● PROVIDED MATERIAL
********************
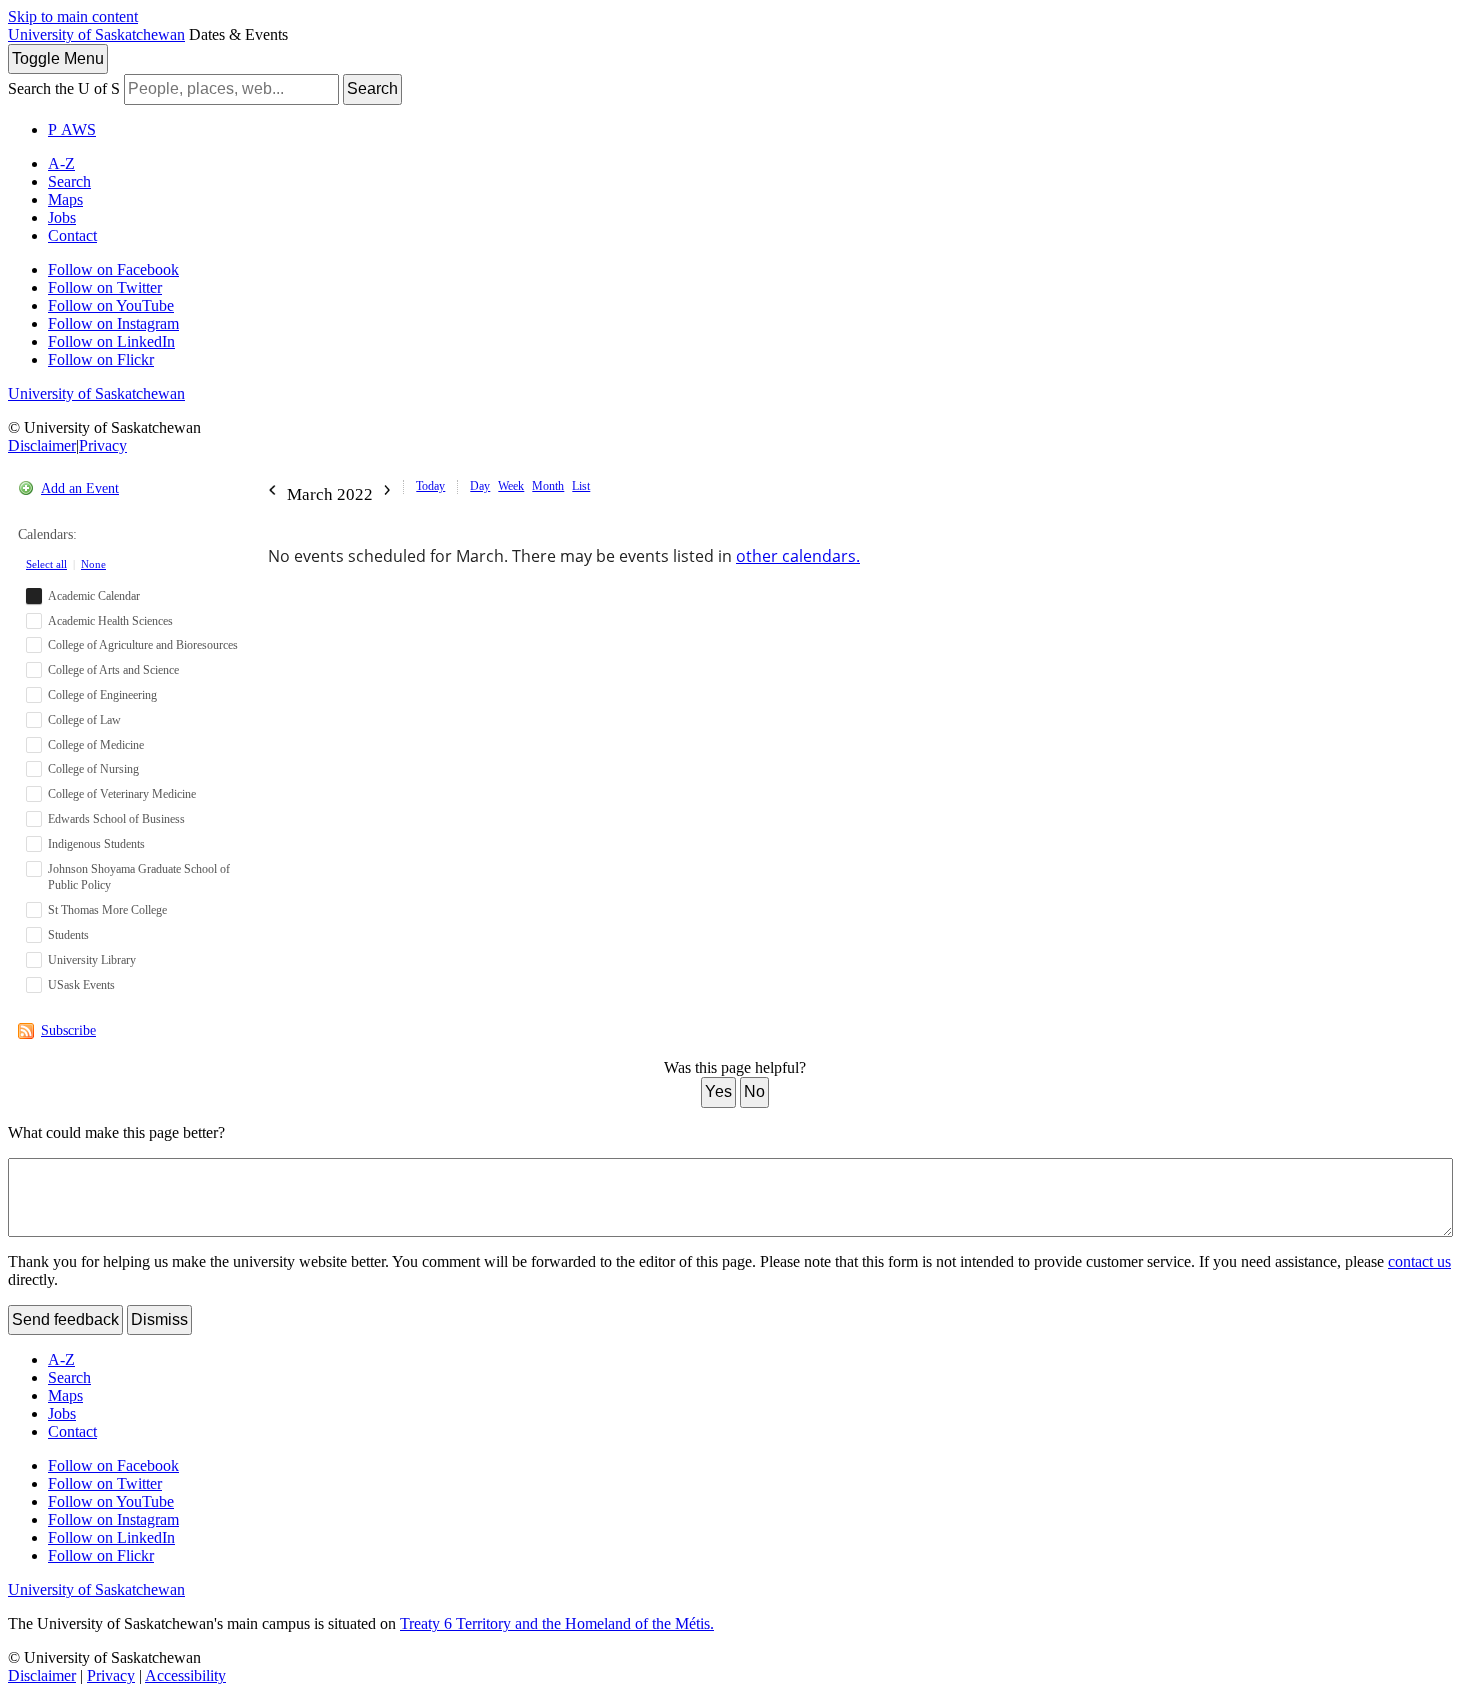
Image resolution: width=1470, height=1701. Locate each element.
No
********************
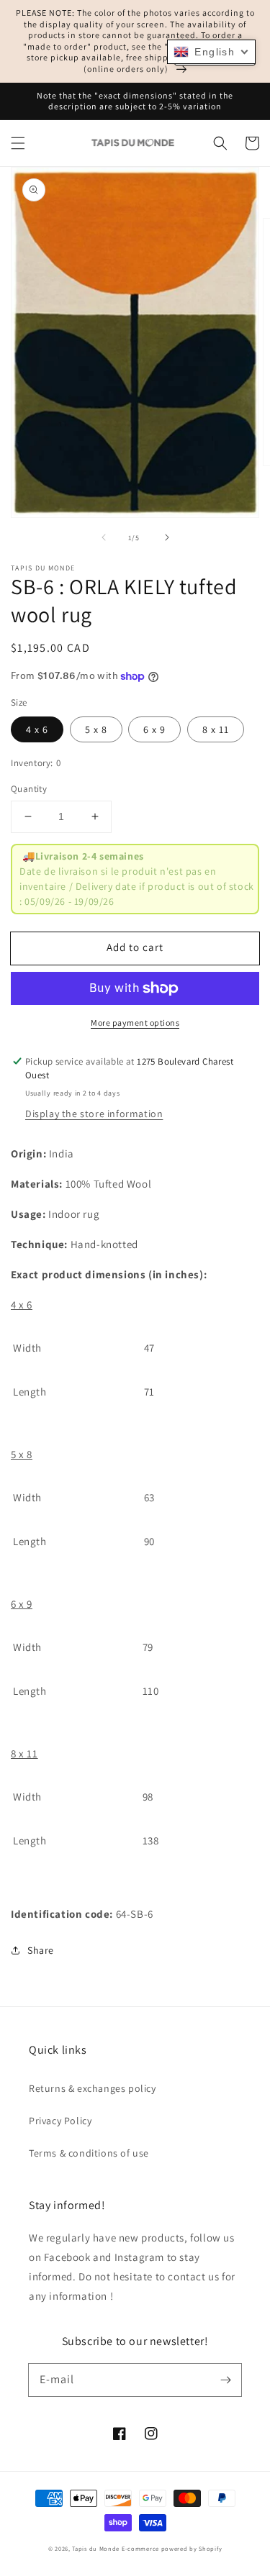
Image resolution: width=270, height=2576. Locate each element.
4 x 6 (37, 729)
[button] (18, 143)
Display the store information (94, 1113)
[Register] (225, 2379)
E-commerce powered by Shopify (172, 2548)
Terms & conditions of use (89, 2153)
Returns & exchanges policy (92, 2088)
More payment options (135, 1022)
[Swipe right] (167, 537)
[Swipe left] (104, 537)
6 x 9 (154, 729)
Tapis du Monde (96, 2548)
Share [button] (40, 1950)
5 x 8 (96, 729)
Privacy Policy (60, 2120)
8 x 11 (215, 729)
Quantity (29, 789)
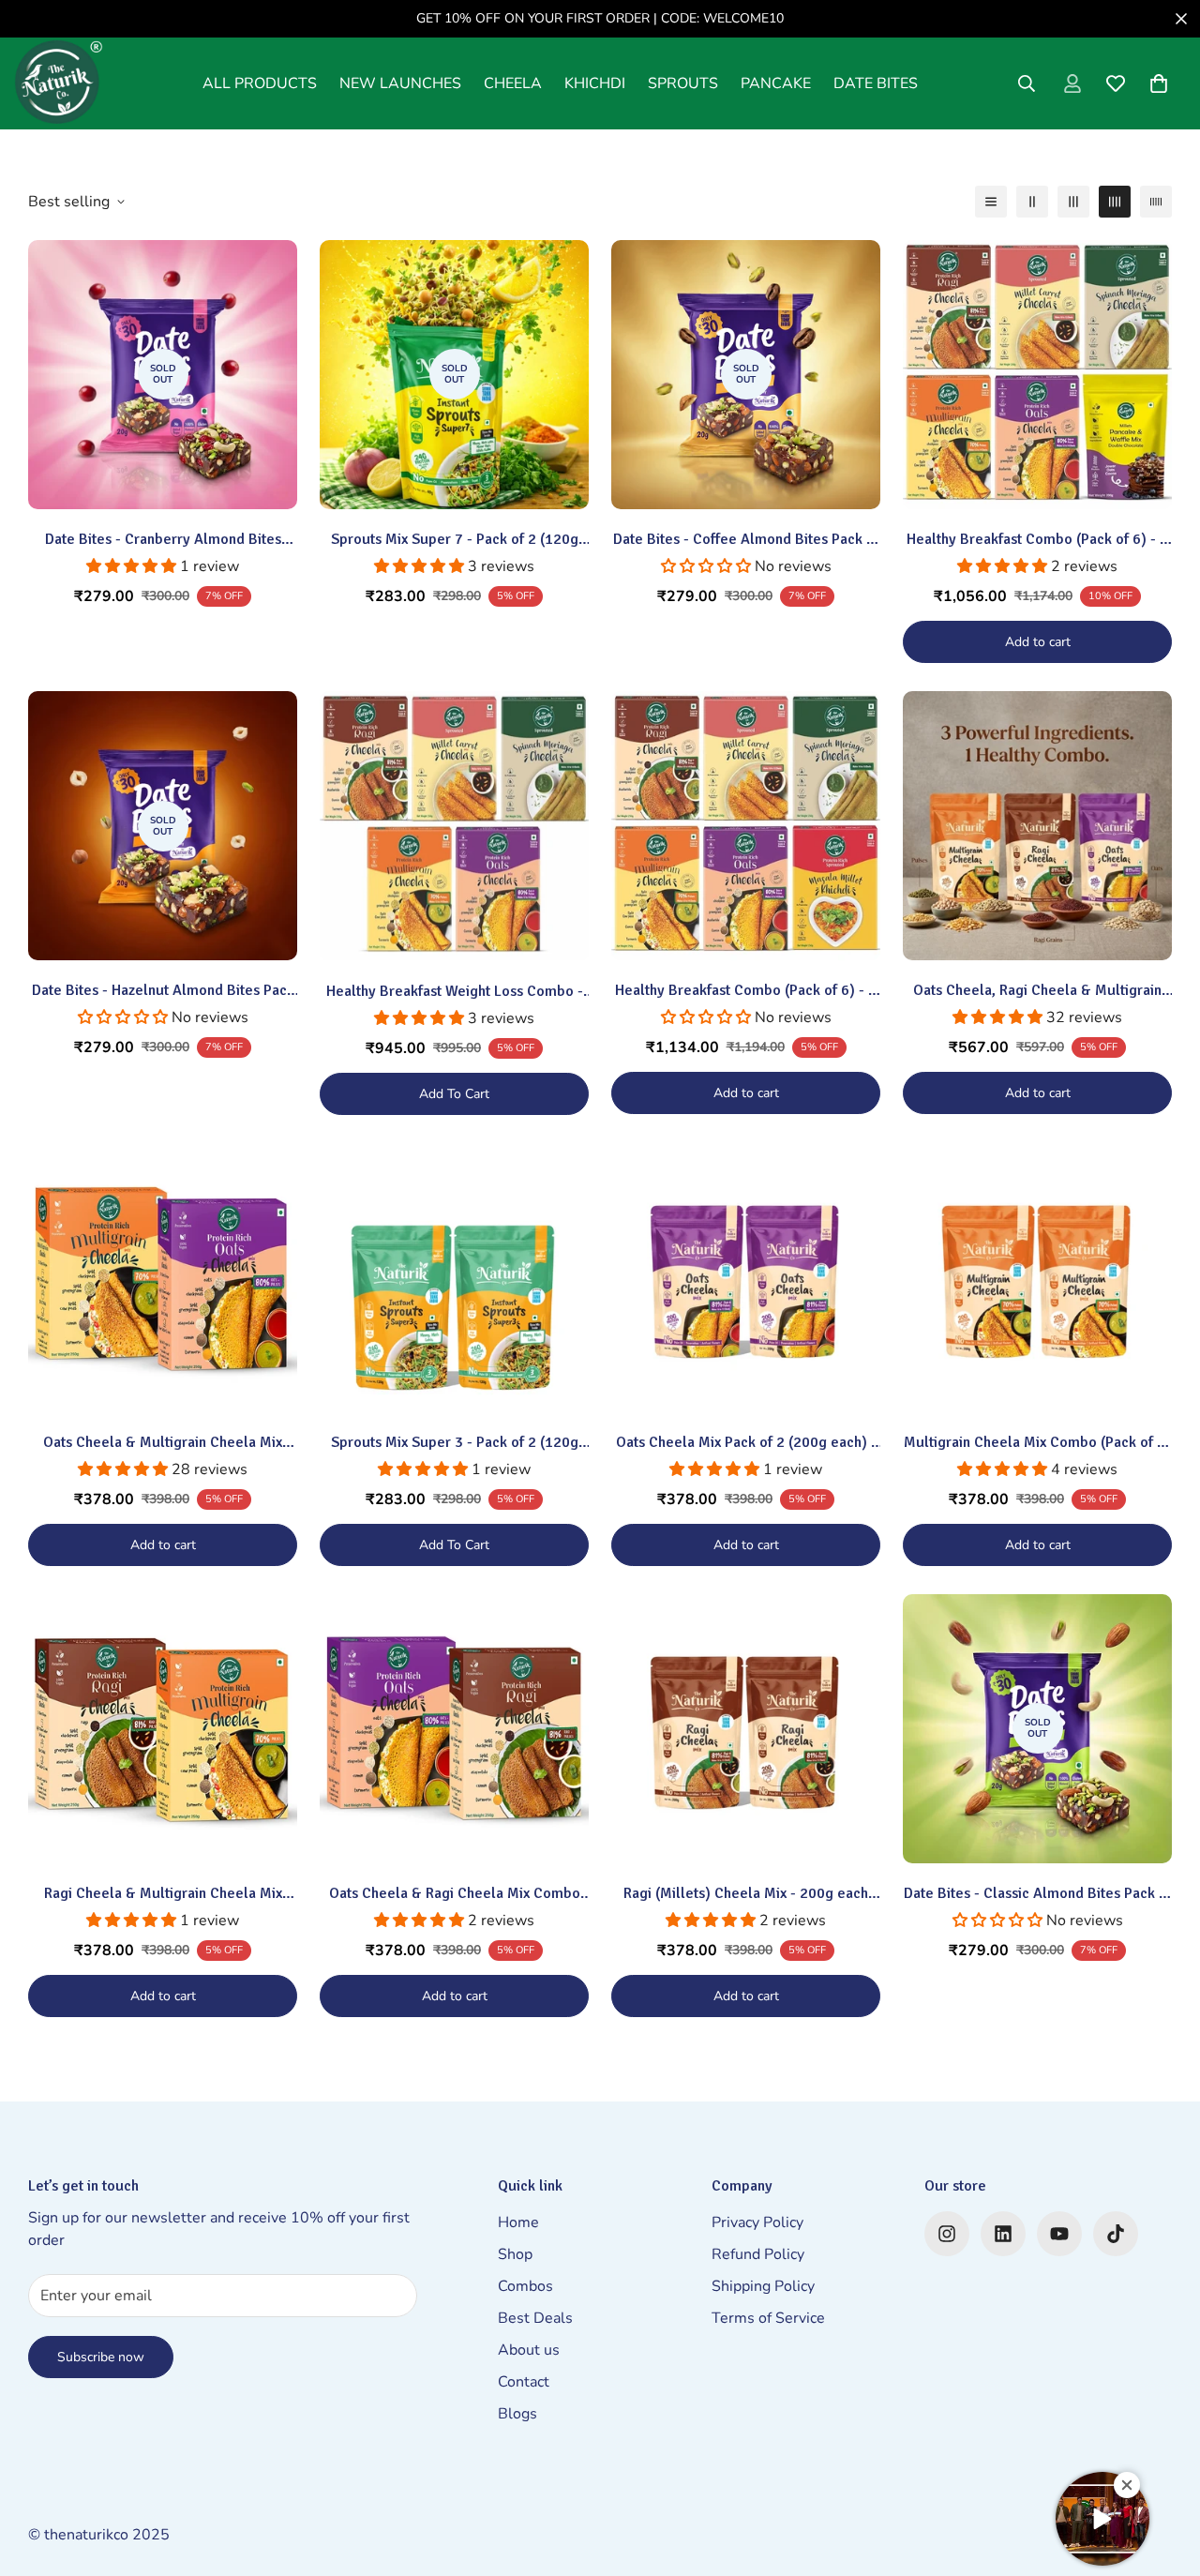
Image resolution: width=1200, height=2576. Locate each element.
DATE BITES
********************
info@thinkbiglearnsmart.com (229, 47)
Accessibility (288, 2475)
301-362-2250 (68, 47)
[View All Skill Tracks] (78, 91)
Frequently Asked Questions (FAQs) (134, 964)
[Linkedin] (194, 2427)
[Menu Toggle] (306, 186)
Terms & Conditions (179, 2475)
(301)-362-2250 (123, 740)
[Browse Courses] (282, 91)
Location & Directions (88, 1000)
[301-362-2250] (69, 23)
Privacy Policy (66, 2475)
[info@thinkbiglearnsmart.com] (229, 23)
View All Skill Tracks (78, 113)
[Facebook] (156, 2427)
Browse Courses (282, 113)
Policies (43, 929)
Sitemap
********************
● EXERCISE PROMPT
The answer must be a single number: how many lines of the entries contain "resolution".

● ANSWER
3